Year: Team; GP; G; 2ptG; A; PTS; PIM; PPG; PPA; SHG; SHA; GWG; GB; S; SPCT; SOG; FO
2014: Denver; 2; 0; 0; 0; 0; 0; 0; 0; 0; 0; 0; 2; 1; .000; 0; 22-42
2013: Denver; 1; 0; 0; 0; 0; 0; 0; 0; 0; 0; 0; 1; 1; .000; 1; 4-16
2012: Denver; 2; 0; 0; 1; 1; 0; 0; 0; 0; 0; 0; 2; 0; .000; 0; 12–33
TOTALS: 5; 0; 0; 1; 1; 0; 0; 0; 0; 0; 0; 5; 2; .000; 1; 38-91

====Tournament====

Year: Team; GP; G; 2ptG; A; PTS; PIM; PPG; PPA; SHG; SHA; GWG; GB; S; SPCT; SOG; FO
2008: LA; 1; 1; 0; 0; 1; 0; 0; 0; 0; 0; 0; 4; 1; 1.000; 1; 15–27
2008: Western Conference; 1; 3; 1; 1; 5; 1; 1; 0; 1; 0; 0; 13; 5; .600; 3; 24–45
2007: LA; 2; 1; 0; 0; 1; 0; 0; 0; 0; 0; 0; 6; 2; .500; 1; 23–45
TOTALS: 4; 5; 1; 1; 7; 1; 1; 0; 1; 0; 0; 23; 8; .000; 5; 62–117

===NLL===

| | | Regular season | | Playoffs | | | | | | | | | |
| Season | Team | GP | G | A | Pts | LB | PIM | GP | G | A | Pts | LB | PIM |
| 2007 | New York | 5 | 0 | 1 | 1 | 17 | 26 | – | – | – | – | – | – |
| 2008 | New York | 2 | 0 | 0 | 0 | 5 | 0 | – | – | – | – | – | – |
| 2009 | Rochester | 2 | 0 | 1 | 1 | 9 | 0 | 0 | 0 | 0 | 0 | 0 | 0 |
| NLL totals | 9 | 0 | 2 | 2 | 31 | 26 | 0 | 0 | 0 | 0 | 0 | 0 | |

== Coaching career ==
Kelly graduated in 2003 from Ohio State University and went on to become the head coach at Hilliard Davidson High School in Hilliard, Ohio – a suburb of Columbus, until the 2007 season. Anthony also coached lacrosse collegiately for Denison University (2004), Harvard University (2008) and The Ohio State University (2009).
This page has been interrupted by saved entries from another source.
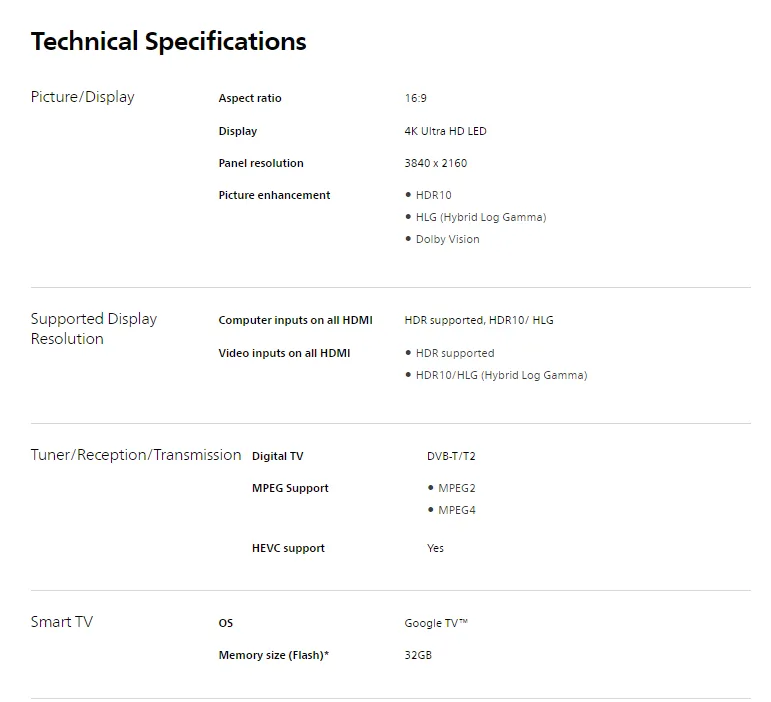Click the Supported Display Resolution section title
This screenshot has height=702, width=771.
(94, 328)
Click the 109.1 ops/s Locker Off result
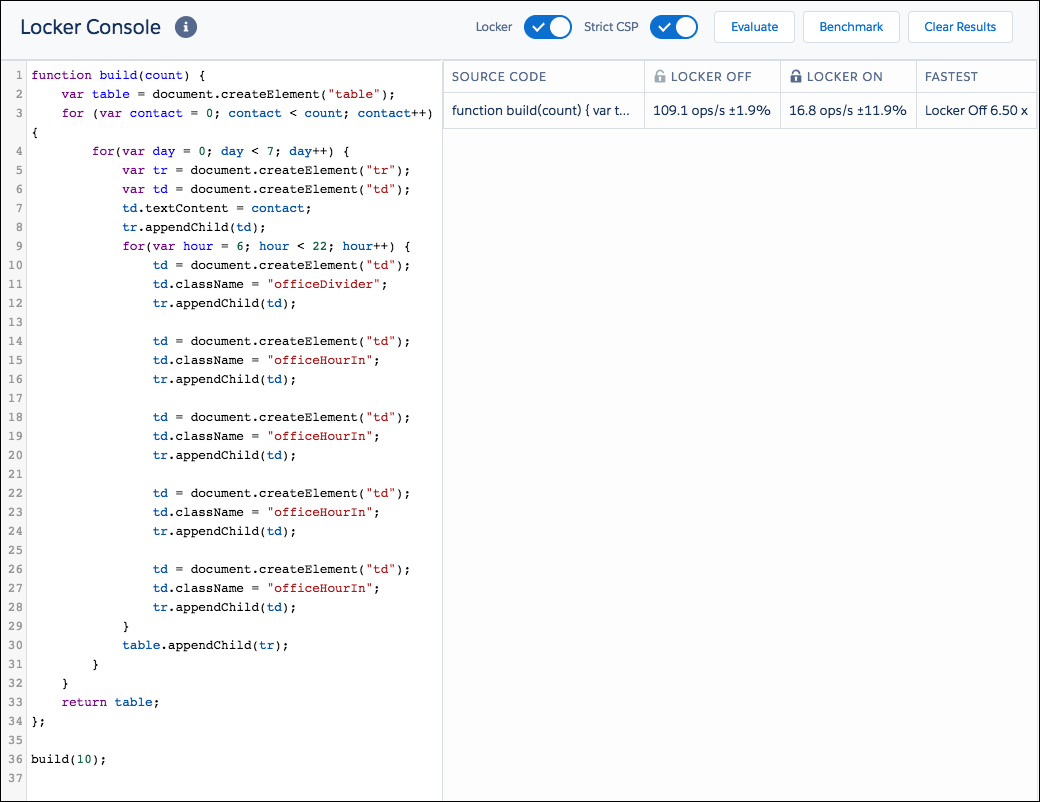This screenshot has width=1040, height=802. (x=712, y=111)
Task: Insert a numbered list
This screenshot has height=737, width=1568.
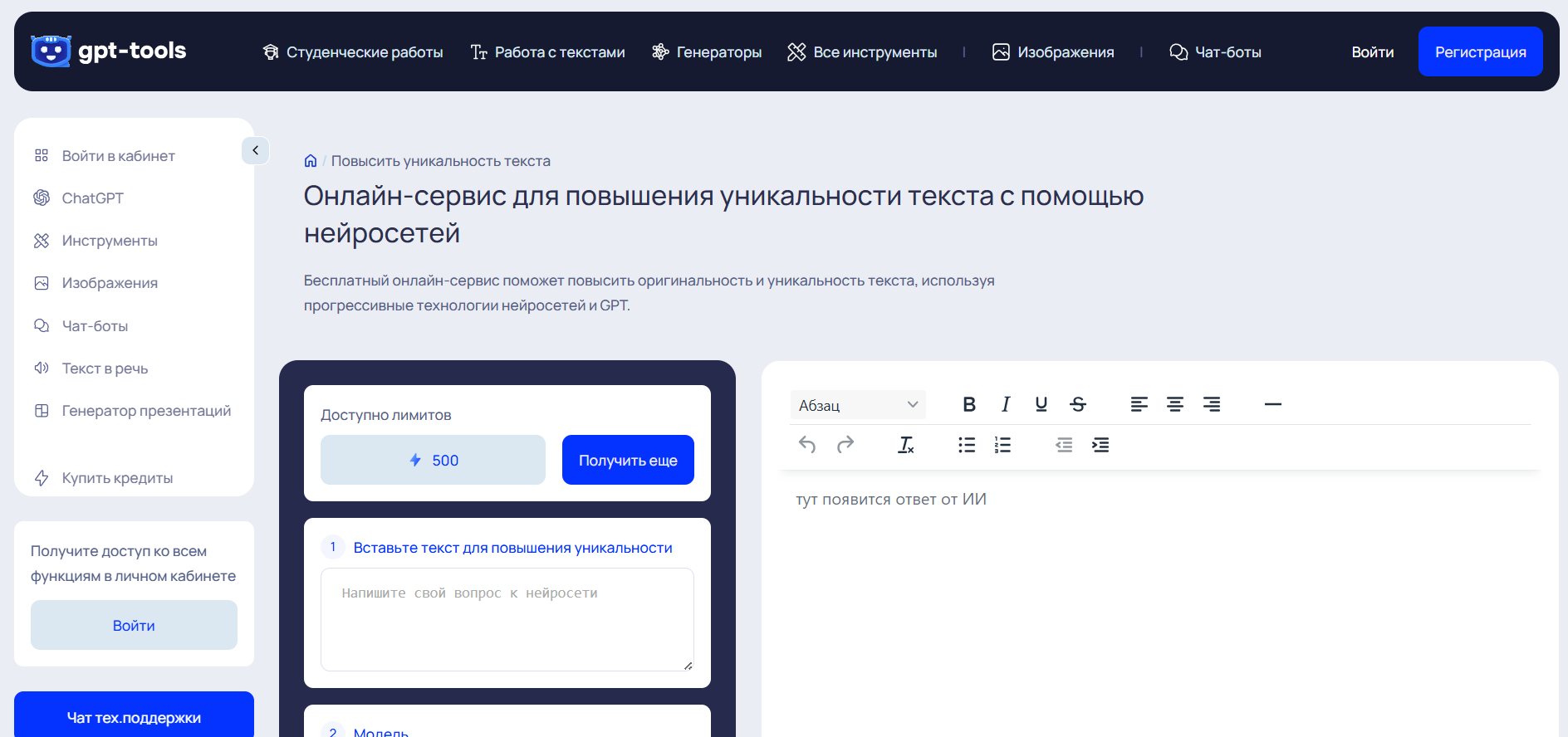Action: tap(1003, 445)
Kelly was named the head coach of the PLL's California Redwoods prior to the 2025 PLL season.

==Awards and honors==
- 2002 preseason All-America selection
- 2003 GWLL Championship
- 2003 Academic All Big Ten award recipient
- 2003 Ohio State University's Team Sportsmanship Award
- 2006 Named L.A.'s Newcomer of the Year by US Lacrosse Magazine
- 2007 Won bronze medal with Team USA at the 2007 World Games in Halifax, Nova Scotia
- 2008 MLL All-Star
- 2008 Won fastest shot competition at MLL All-Star game with a 109 MPH shot
- 2009 MLL All-Star
- 2010 MLL All-Star
- 2013 MLL All-Star
- 2014 MLL All-Star
- 2014 Won MLL Championship with Denver Outlaws
- 2015 MLL All-Star
- 2015 Inducted into US Lacrosse North Coast Chapter Hall of Fame
- Denver Outlaws career record holder face off win percentage (56.1% 282–503)
- MLL career record holder face off attempts (2,746)
- 2nd all time in MLL/PLL history in face off wins (1,820)
- 8th all time in MLL/PLL history in ground balls (535)

==Personal info==
Anthony is the Midwest Sales Manager for STX. He co-founded Resolute Lacrosse in 2009 with his former Ohio State lacrosse teammate and friend, Greg Bice. They are also Co-owners/Operators of The Resolute Athletic Complex, a 74,000 square foot indoor complex with 3 turf fields, a weight room, and training space. He enjoys coaching for Resolute, hunting with his Dad and brother at their family cabin, and playing ice hockey as much as possible in his free time. Anthony has an Education Degree from the Ohio State University where he graduated in 2003.